A mighty oak stood within Glacial Park in McHenry County for over 400 years. It stood watch over the savanna as Indian hunting parties readied for winter, as European settlers claimed their stake to the land, as Union soldiers marched off to places called Gettysburg and Antietam, as young farmers raised families, and finally as the McHenry County Conservation District arrived to protect it.

Imagine the life of this tree: An acorn found life during a violent August thunderstorm that claimed its parent tree in a single flash of lightning. The same powerful winds sundered the fragile bonds joining stalk to stem and swept the nut groundward, where chance brought it to rest in an abandoned deer mouse nest among the wood betony leaves. Hidden from view and shielded from the intense summer sun, the acorn burrowed down into the centuries-old humus of the savanna floor until the tug of accumulated moisture fractured its tough outer shell and released the birthroot to delve deep into the richness of the soil. Unbeknownst at the time, this would mark the birth of The Sentinel.

For every acorn that germinates, the first years are games of pitch and toss. Rutting bucks, full of velvet itch, took the seedling’s twin brothers on the right and left. Mice famished by the frigid winter bore down on its soft cambium layer, spared from complete girdling by a February thaw that collapsed the rodent mouse tunnels under the snow and exposed their inhabitants to hungry owls. Once or twice, fire licked at the bark, only to be beaten off by sudden wind shifts.

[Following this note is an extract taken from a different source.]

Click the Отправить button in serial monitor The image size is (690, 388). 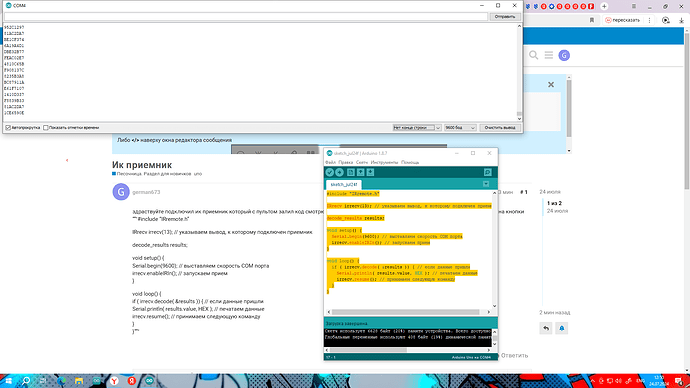click(x=505, y=17)
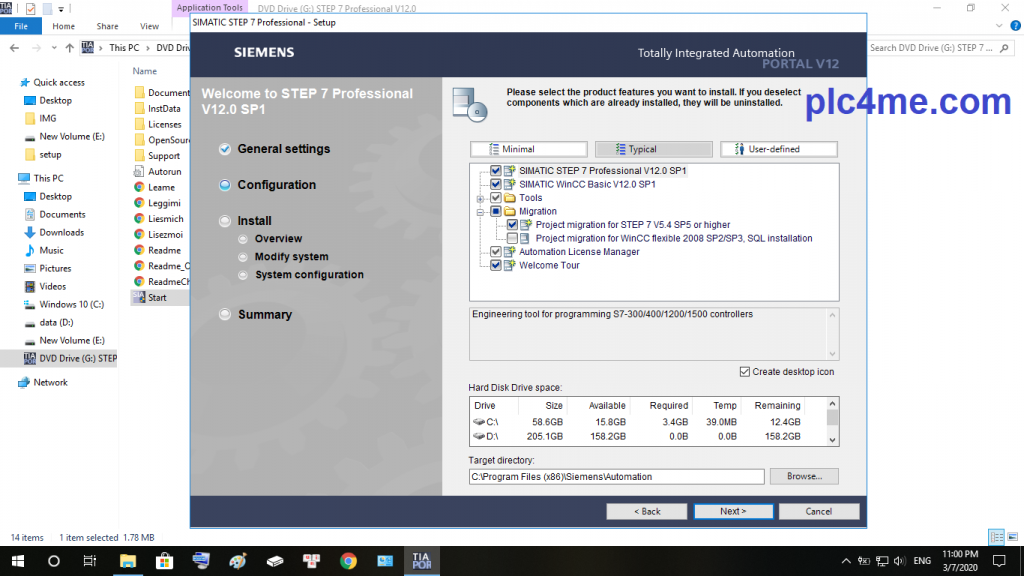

So time elapsed, measured not by days and years but by blooms and burns, rains and drought, flights of passenger pigeons and the bugling of elk in the autumn. When moccasinned feet eventually gave way to farmer’s boots, the oak had long passed the century mark. Huge lower limbs stretched across the clearing left by the death of its parent tree centuries before. Deep shade surrounded the huge bole on all sides, but a deep peace pervaded the glade as well. An ethereal peace, born of long watching, as only an oak rooted in the gravel and cobble of a continental glacier can gather.

Perhaps that peace of that clearing drew the sorrow of a family’s loss, burying their dead children beneath its soft embrace and asking those limbs: “Never forget where they sleep.” That peace continued to guard them long after the humble wooden crosses crumbled into dust and the graves lay forgotten for twelve decades. That same peace knew, on the day of the cemetery’s rediscovery and rededication in 1997, that its long watch lay nearly completed.

A few years later, a violent April thunderstorm claimed the life of The Sentinel, tearing its lower limbs asunder and weakening the 400-year-old trunk. The final collapse came a few weeks later. The Sentinel lay upon the ground, a half-millennium’s journey complete. Yet, around its fallen body, two dozen saplings felt the flush of a sun whose full light had not kissed the ground of the savanna since the first European settlers touched the sands of the Virginia shore. And the long journey began anew.